I commercianti, oppressi dalle tasse, vessati dalla burocrazia e strozzati dalla concorrenza sleale, hanno spento le luci esterne dei loro locali in segno di protesta. Una protesta partita inizialmente da viale Libia contro la decisione della giunta capitolina di Virginia Raggi di installare dei cordoli lungo la strada per contrastare il fenomeno dei parcheggi in doppia fila. "Qui è fondamentale avere un parcheggio destinato allo shopping di almeno 50 posti, ma probabilmente per prendere i voti dei residenti contrari, ce l’hanno bocciato e ora rischiamo di chiudere le aziende", dice Armando Calò, titolare di un negozio d'abbigliamento. "Ci erano stati promessi i parcheggi perché la nostra strada è un centro commerciale a cielo aperto. E se la via non ha il passeggio, si soffre", gli fa eco Cinzia Romoli, titolare di un bar storico.

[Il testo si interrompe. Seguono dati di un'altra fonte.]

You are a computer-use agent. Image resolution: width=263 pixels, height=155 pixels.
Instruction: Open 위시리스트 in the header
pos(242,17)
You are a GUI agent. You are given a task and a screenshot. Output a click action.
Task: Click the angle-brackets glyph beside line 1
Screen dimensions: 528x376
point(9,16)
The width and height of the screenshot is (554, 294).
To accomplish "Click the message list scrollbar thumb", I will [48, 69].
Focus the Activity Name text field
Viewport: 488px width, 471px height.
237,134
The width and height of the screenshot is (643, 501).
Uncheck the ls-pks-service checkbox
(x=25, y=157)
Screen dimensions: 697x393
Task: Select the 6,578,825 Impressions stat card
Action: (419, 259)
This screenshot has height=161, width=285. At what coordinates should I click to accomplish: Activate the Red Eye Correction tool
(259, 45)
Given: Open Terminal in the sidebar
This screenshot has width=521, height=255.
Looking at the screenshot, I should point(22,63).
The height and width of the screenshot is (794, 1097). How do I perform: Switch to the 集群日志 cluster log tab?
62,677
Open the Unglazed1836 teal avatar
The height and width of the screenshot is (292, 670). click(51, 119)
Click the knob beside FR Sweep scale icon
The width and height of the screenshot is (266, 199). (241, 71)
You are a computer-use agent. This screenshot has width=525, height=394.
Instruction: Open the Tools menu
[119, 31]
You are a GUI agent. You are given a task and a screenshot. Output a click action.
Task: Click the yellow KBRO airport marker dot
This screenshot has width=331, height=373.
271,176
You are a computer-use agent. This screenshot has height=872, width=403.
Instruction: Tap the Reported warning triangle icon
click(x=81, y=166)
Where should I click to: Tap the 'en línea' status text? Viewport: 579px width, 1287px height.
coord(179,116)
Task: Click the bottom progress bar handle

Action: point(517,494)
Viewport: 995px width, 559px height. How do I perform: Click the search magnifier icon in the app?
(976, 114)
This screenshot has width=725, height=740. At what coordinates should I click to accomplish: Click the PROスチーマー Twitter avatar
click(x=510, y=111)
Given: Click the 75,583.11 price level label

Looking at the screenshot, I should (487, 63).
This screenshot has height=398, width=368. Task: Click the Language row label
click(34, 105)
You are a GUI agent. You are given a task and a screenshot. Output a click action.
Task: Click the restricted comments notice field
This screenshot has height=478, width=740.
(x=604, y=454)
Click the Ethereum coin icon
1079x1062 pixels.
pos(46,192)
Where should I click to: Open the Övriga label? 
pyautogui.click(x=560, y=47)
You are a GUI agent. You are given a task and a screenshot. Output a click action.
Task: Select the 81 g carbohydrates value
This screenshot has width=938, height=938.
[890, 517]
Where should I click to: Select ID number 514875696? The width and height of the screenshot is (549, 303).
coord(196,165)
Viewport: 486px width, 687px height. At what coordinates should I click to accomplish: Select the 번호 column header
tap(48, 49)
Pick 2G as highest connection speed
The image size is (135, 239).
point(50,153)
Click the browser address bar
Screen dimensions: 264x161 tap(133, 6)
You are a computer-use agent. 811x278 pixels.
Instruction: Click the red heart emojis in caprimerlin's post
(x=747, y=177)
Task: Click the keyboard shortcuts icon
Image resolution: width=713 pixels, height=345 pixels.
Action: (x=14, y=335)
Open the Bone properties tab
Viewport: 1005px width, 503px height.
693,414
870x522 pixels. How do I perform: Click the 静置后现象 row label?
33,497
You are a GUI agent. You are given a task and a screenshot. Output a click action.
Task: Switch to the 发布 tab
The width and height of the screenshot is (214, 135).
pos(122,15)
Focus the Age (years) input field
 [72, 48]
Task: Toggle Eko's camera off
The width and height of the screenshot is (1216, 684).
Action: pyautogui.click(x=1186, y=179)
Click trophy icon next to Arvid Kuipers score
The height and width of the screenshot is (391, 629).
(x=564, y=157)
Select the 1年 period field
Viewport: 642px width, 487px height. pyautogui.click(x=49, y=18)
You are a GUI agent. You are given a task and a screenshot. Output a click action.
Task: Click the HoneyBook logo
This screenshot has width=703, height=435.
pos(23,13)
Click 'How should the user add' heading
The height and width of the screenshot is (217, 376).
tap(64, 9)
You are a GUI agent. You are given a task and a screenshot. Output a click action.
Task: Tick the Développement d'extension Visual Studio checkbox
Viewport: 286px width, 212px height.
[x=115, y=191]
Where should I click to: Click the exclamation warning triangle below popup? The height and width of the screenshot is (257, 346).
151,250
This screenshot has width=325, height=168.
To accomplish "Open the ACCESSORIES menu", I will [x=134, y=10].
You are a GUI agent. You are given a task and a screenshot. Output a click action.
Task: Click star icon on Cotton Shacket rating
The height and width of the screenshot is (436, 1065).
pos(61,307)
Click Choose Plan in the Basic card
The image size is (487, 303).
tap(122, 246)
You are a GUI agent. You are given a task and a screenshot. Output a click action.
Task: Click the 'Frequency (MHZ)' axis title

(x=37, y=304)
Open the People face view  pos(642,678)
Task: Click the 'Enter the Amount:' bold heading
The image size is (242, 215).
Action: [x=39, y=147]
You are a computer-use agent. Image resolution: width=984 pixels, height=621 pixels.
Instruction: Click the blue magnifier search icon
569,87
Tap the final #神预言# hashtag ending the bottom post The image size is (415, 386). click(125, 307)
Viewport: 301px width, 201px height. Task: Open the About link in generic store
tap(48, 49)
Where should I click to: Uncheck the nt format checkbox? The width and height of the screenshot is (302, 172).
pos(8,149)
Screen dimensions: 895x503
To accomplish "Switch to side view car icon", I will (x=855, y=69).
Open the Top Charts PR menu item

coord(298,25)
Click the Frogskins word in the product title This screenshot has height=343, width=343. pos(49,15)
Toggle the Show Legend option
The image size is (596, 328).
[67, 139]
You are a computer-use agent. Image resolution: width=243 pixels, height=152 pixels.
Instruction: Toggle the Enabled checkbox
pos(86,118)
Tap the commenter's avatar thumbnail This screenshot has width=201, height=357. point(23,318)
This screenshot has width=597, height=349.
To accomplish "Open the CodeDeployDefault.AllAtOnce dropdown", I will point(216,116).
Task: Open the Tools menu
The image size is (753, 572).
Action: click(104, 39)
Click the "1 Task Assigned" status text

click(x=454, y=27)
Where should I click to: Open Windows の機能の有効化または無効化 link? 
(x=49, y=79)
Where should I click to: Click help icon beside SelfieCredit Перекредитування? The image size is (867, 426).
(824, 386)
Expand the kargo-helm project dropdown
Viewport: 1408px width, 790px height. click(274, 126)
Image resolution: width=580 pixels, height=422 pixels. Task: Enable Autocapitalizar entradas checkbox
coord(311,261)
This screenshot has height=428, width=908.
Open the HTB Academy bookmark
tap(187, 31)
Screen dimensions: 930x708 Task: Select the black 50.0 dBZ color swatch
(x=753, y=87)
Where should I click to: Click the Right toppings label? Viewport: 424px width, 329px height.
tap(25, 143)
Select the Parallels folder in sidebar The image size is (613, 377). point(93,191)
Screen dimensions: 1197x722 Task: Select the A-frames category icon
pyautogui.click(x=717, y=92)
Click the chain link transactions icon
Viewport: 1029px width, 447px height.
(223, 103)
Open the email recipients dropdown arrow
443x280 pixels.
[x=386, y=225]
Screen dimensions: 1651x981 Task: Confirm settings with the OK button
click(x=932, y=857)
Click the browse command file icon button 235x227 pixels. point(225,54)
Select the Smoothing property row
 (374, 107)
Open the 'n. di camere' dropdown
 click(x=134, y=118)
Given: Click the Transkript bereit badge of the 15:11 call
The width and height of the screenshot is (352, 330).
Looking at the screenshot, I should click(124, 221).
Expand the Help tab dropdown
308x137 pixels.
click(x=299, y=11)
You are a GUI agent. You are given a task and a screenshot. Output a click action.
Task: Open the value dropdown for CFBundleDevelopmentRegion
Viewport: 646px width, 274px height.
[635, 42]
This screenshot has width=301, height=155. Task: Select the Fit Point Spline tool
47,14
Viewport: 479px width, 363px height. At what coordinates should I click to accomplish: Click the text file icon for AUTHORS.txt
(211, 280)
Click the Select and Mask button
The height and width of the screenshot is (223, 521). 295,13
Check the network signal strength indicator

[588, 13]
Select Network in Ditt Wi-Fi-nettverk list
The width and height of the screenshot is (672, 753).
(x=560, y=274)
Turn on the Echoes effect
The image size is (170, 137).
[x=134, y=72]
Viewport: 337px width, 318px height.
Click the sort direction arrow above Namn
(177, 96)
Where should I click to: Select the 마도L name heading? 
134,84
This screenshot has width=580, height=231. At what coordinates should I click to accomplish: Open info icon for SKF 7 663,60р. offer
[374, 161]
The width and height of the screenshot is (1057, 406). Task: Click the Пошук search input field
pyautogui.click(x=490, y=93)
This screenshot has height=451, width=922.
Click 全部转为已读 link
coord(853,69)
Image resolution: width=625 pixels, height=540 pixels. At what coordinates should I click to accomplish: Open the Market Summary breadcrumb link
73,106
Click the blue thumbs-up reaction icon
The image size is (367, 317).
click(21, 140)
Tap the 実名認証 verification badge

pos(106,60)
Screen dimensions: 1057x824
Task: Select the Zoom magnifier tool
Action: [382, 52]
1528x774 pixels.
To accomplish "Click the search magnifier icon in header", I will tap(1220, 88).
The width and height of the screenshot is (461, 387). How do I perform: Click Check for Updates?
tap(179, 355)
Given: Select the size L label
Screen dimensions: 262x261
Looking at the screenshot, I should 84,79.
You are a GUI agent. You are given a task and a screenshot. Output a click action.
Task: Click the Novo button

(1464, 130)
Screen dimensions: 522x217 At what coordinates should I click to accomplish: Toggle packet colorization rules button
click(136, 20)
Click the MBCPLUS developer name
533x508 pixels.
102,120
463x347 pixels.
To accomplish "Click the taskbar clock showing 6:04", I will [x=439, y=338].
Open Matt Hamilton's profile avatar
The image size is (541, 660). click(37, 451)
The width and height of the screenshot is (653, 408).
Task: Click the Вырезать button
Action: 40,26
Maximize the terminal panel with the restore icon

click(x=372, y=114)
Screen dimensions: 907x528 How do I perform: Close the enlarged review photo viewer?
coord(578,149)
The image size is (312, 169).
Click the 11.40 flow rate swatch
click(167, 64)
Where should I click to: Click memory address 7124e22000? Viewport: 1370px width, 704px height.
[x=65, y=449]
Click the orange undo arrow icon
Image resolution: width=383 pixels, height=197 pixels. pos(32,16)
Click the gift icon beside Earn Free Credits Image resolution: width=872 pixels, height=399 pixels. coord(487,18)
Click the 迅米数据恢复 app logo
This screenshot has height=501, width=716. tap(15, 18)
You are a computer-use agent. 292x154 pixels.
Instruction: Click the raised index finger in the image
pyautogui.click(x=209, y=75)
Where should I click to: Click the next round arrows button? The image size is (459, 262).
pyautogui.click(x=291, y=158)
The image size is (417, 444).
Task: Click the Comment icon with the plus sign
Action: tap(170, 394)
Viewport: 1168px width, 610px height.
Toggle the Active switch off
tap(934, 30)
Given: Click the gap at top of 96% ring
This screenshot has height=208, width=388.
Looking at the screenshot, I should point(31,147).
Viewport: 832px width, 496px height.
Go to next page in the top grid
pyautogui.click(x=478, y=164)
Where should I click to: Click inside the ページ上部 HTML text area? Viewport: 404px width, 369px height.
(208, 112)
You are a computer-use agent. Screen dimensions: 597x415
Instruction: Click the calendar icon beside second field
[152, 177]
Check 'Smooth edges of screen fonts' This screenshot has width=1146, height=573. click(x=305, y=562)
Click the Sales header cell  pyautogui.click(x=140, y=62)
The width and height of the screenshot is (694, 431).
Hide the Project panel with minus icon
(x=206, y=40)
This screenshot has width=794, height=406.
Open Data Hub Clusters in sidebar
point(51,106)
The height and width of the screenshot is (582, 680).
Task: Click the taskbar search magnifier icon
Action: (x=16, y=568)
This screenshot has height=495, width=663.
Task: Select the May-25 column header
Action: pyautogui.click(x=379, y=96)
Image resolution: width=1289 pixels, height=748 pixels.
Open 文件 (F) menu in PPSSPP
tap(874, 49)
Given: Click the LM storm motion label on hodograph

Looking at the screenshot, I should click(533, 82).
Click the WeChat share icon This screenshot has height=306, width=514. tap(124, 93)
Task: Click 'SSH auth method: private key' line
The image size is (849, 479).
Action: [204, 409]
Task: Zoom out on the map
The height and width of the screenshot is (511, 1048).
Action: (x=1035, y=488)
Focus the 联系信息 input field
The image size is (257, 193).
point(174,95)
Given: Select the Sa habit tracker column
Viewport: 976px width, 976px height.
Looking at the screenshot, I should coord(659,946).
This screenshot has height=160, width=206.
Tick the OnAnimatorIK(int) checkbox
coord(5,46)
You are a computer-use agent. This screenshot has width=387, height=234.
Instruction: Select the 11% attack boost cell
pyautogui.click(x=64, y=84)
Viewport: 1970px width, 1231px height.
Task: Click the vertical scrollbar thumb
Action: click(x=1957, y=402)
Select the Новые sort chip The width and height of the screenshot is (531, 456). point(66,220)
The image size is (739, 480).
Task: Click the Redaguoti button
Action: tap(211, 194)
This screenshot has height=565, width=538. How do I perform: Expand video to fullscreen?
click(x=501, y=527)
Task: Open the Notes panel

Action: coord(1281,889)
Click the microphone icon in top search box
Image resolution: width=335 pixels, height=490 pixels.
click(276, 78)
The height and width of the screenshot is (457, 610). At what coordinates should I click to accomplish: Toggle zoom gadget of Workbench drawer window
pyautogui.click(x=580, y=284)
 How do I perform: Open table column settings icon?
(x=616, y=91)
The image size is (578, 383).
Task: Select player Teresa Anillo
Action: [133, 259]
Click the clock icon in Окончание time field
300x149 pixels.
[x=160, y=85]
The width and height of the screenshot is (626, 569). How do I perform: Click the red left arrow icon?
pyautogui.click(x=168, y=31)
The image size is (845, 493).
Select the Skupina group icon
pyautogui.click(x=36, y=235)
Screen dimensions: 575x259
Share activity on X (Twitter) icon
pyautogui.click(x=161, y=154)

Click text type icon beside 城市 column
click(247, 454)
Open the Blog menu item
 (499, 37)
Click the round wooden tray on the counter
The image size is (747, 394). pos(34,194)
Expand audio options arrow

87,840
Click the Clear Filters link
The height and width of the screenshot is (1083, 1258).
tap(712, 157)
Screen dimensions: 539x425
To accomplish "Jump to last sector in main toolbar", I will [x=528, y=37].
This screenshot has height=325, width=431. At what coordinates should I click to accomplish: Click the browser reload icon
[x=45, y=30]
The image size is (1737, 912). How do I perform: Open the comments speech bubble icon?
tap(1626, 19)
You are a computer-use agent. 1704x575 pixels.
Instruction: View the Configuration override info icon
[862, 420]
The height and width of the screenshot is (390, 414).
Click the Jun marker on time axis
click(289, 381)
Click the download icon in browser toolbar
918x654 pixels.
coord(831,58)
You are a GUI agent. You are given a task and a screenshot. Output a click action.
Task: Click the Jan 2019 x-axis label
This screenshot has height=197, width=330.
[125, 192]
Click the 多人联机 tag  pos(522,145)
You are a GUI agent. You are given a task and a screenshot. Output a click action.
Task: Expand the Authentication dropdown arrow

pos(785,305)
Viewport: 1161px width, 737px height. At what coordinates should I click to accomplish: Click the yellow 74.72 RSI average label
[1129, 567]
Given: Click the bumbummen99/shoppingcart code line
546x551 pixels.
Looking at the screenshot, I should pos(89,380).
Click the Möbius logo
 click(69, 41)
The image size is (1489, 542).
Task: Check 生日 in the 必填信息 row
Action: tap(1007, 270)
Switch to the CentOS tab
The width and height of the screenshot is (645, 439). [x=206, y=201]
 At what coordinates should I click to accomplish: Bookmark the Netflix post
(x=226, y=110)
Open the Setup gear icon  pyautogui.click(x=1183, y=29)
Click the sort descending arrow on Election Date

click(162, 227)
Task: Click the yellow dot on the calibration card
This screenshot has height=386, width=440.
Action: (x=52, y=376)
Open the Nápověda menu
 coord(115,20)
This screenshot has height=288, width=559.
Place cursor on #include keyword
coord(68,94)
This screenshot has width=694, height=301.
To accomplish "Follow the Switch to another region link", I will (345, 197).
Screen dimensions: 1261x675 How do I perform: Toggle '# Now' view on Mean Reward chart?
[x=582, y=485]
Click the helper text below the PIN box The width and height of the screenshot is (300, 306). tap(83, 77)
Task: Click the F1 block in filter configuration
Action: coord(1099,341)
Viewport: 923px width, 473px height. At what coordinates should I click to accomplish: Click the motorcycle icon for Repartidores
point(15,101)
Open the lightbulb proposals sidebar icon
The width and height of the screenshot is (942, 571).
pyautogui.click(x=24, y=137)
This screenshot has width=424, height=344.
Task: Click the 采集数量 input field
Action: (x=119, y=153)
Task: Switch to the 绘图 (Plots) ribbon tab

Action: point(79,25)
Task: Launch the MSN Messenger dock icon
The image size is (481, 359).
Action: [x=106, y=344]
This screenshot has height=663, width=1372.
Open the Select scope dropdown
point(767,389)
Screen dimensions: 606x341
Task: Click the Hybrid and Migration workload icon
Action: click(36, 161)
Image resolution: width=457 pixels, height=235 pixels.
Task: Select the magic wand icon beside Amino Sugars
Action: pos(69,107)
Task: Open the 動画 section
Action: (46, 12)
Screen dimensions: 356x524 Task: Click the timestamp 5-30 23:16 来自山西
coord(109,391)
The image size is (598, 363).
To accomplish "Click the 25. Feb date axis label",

Commercianti alle prese con la concorrenza sleale

Ma, dato che a soffrire la crisi non sono soltanto gli esercenti che operano in viale Libia, all'iniziativa hanno aderito anche i commercianti di tanti altri quartieri, come ci spiega il promotore Giulio Anticoli, presidente dell'associazione Roma produttiva:"Le strade presentano vari ostacoli come i cordoli, gli ztl prolungati, i servizi pubblici inefficienti e le stazioni di metropolitana chiuse. Questo comporta che la gente si sposta sempre più nei centri commerciali che continuano ad aprire a dismisura. Una situazione che ci condanna alla chiusura". Oltre a questo, esiste una disparità fiscale eccessiva tra i negozi tradizionali e le grandi aziende dell'e-commerce. "Noi in media paghiamo il 64% di tasse, mentre chi lavora per l’e-commerce non paga nulla o lo paga nei paradisi fiscali", aggiunge Anticoli. Secondo i dati della Cna (confederazione nazionale dell'artigianato) un commerciante romano deve lavorare 245 giorni soltanto per pagare le tasse. "Noi siamo vessati da un governo che è completamente avulso dalla realtà. Roma è una delle peggiori città dove la gente non paga e i commercianti alla fine sono costretti a rivolgersi agli strozzini", si sfoga Alessandro Ferraro che aggiunge: "Oggi incassando 1000 euro, guadagni un 20%, poi ti resta il 5% e se vuoi pagare i dipendenti non ce la fai". A scagliarsi contro i colossi del web è anche il signor Gamboni, titolare di un altro storico negozio d'abbigliamento, che dice: "È normale lavorare senza essere pagati? Per pagare i dipendenti, non prendiamo soldi noi perché non reggiamo la concorrenza della stessa ditta da cui acquistiamo i prodotti che sul web fa prezzi più bassi dei nostri'.

Un altro grande tema è le disparità esistente tra gli stessi negozi di vicinato. "Se io lascio la scritta ‘saldi’ dopo i saldi, mi fate 2mila euro di multa, mentre la Rinascente fa i saldi quando vuole", dice Ferraro. A Roma, poi, ci sono circa 1300 tra neozio souvenir e minimarket che "espongono la merce come vogliono fuori dalle loro attività, mentre i titolari di negozi tradizionali se hanno un faretto che sporge di 5 cm in più dal palazzo sono costretti a demolirlo", spiega Anticoli. Per i minimarket, inoltre, è prassi normale restare aperti fino a tarda notte per vendere gli alcolici anche ai minorenni, ma nessuno fa niente ci dicono vari proprietari di bar e drogherie. E, come se non bastasse c'è sempre l'annoso problema del 'tavolino selvaggio' che, come ha già raccontato ilgiornale.it, tocca da vicino i locali del centro: "La pubblica amministrazione non ha capito che noi siamo la ricchezza di questo Paese e facciamo lavorare le persone. Manca il rispetto della tradizione e della romanità e noi non siamo difesi né dalla politica né dalle associazioni.

Quando dici ristoratori ormai pensi subito al tavolino selvaggio e ci paragonano a dei delinquenti".